Paper No. 17-11
Presentation Time: 11:10 AM
SEDIMENT CHARACTERISTICS AND CHRONOLOGY OF AEOLIAN SEDIMENTS ON A TROPICAL PACIFIC CORAL ATOLL
Aeolian deposits on Kiritimati, Republic of Kiribati, a low-lying coral atoll in the central tropical Pacific (CTP), are a potential paleoenvironmental archive for terrestrial changes associated with Pacific climate variability and landscape disturbance. Sedimentological data and stratigraphic observations associated with paired organic–inorganic radiocarbon dates from aeolian deposits and a buried paleosol indicate at least three periods of dune development since the late-Holocene on Kiritimati. Radiocarbon dates on foraminifera from aeolian sand, representing maximum ages, indicate that aeolian sediment was deposited 3,216 ± 90 cal years B.P., to 305 ± 64 cal years B.P. A paleosol, evidence for a period of dune stability and a less arid environment, dates to approximately 756 ± 30 cal years B.P (1194 ± 30 C.E.). Although the duration of paleosol formation is uncertain, the timing of the paleosol coincides with a switch from drier to wetter conditions indicated by a Kiritimati lake sediment record.

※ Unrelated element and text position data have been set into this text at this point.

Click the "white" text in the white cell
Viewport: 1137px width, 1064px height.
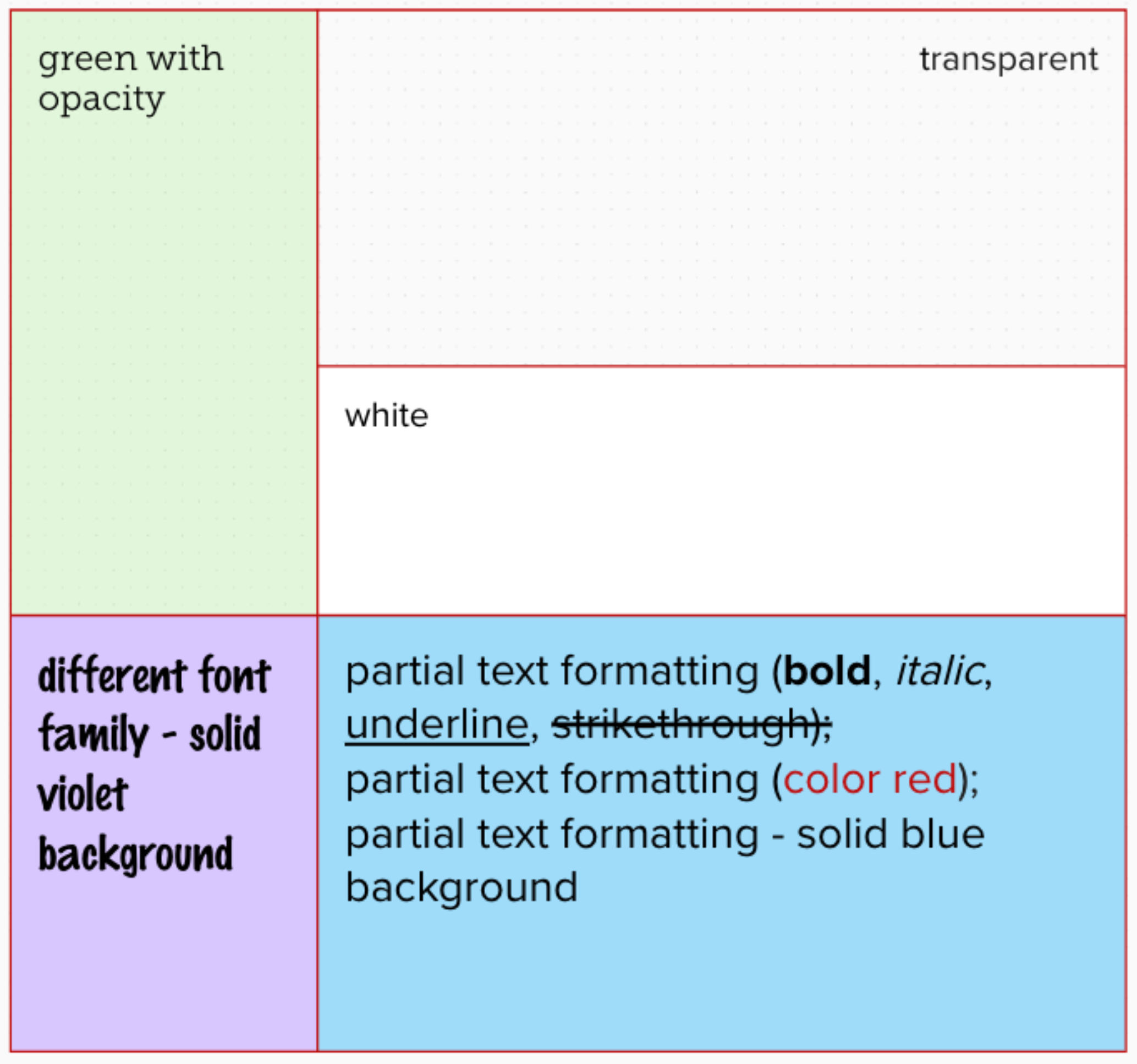[386, 416]
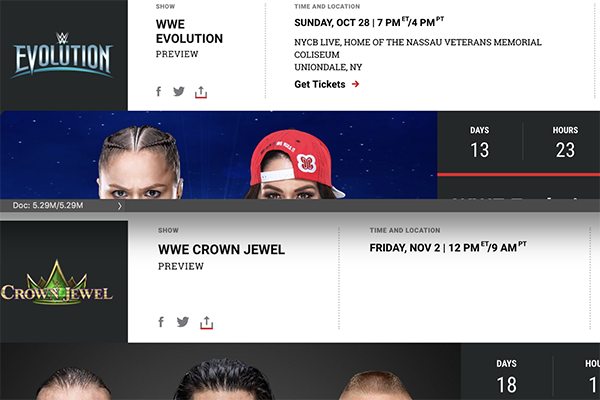Click the Facebook icon under WWE Crown Jewel

coord(161,322)
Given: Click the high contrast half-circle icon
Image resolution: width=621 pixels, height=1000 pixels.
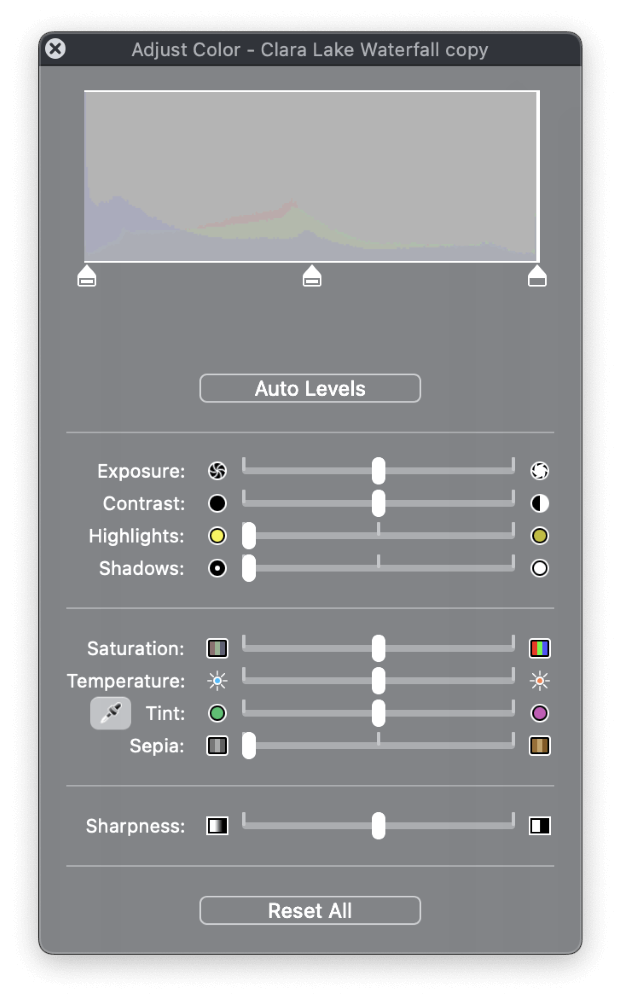Looking at the screenshot, I should (x=539, y=503).
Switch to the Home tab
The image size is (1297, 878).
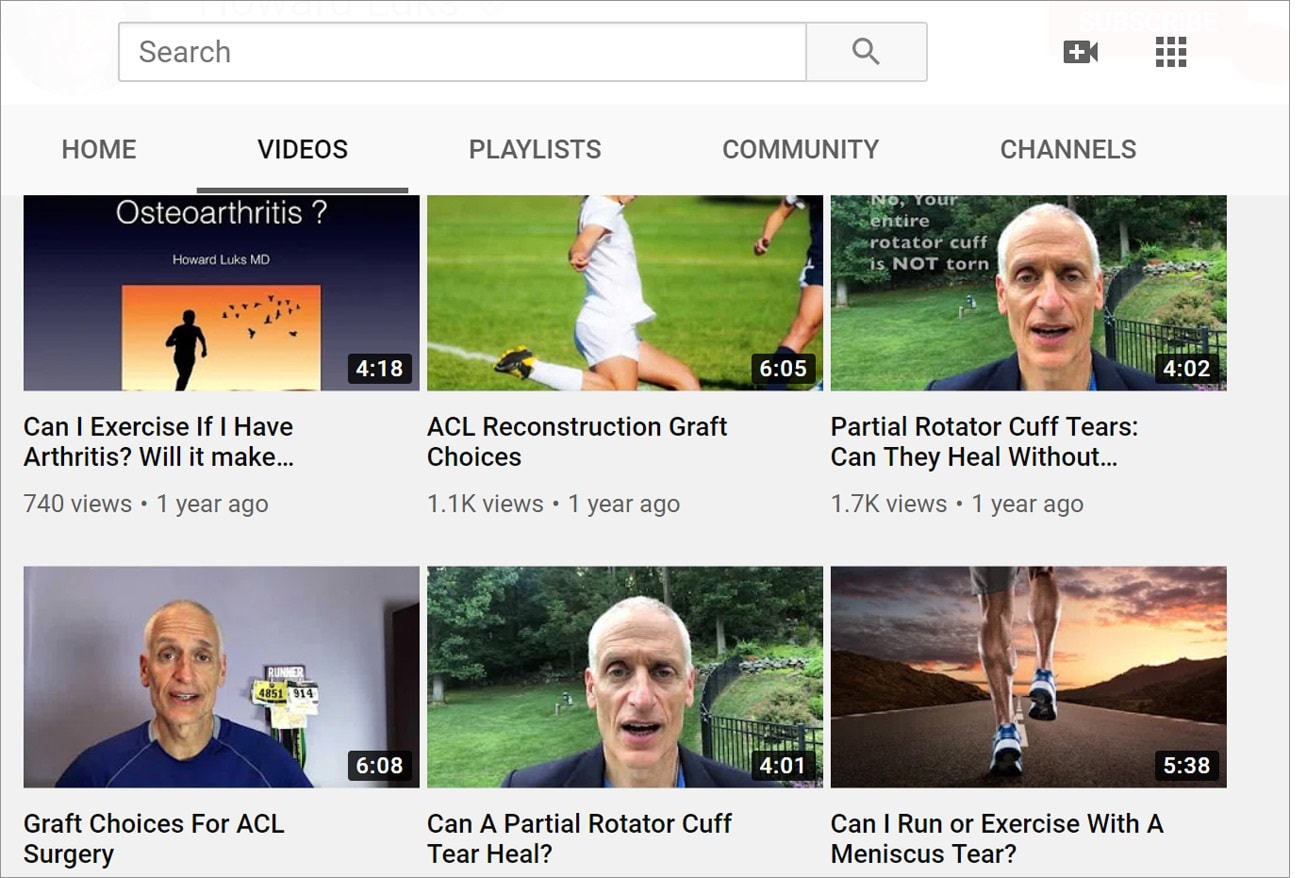tap(99, 150)
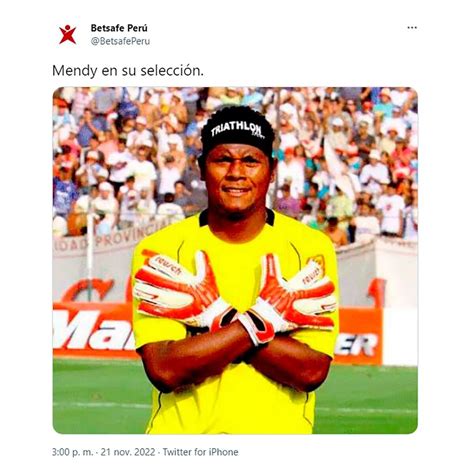Click the 3:00 p. m. timestamp
This screenshot has height=474, width=474.
pyautogui.click(x=73, y=452)
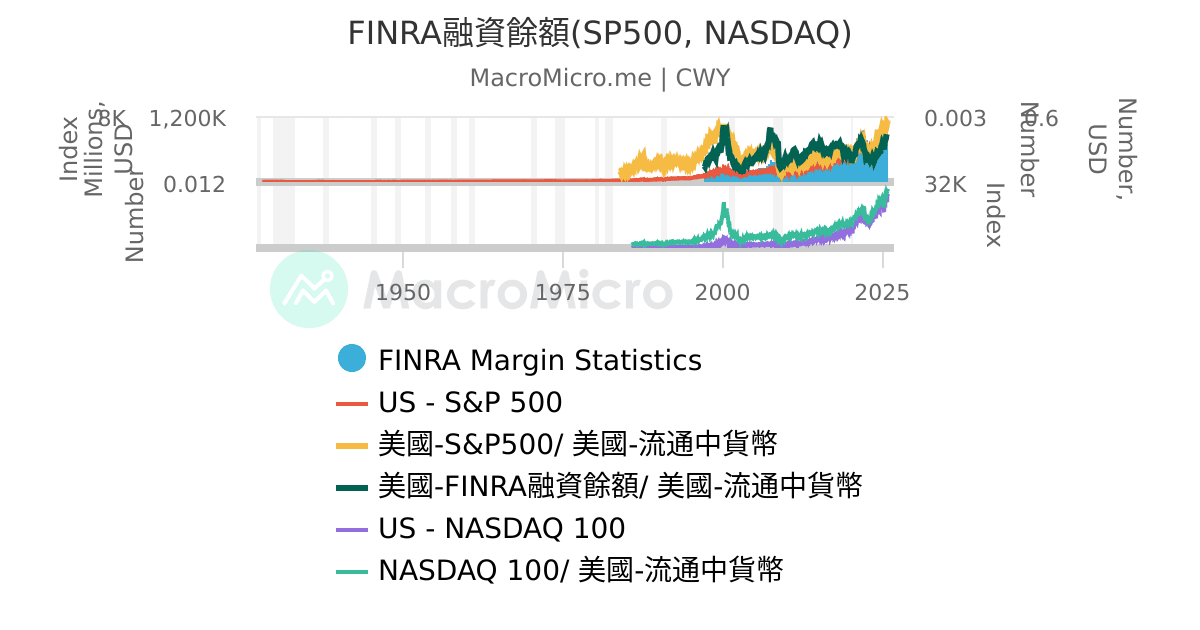This screenshot has width=1200, height=630.
Task: Click the yellow 美國-S&P500 ratio legend marker
Action: pos(352,444)
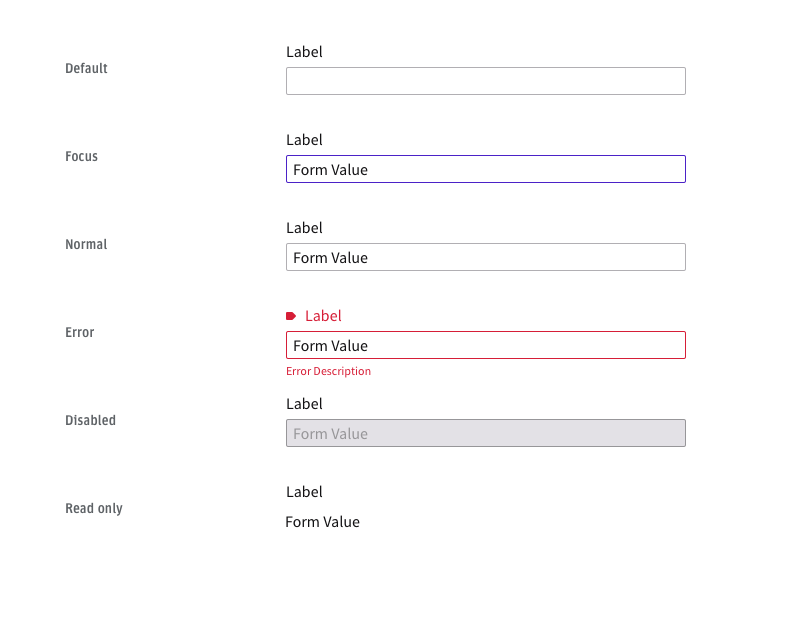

Calibrated, post-bomb radiocarbon ages from the late 1950’s C.E. in the uppermost sediments to the paleosol surface boundary point to recent erosion followed by rapid deposition of the upper aeolian unit in the last several decades. We infer the surface of the paleosol was exposed in the 1950’s and 1960’s C.E., coincident with the occupation of Kiritimati by thousands of servicemen conducting hydrogen bomb tests, suggesting that military occupation caused destabilization and remobilization of the dune surface. Based on this nascent chronology, dune systems on Kiritimati appear sensitive to landscape disturbance, yet prior to the mid 20th century military operations, may reflect predominantly large-scale shifts in central tropical Pacific atmospheric moisture, and therefore represent a useful terrestrial archive of regional climate.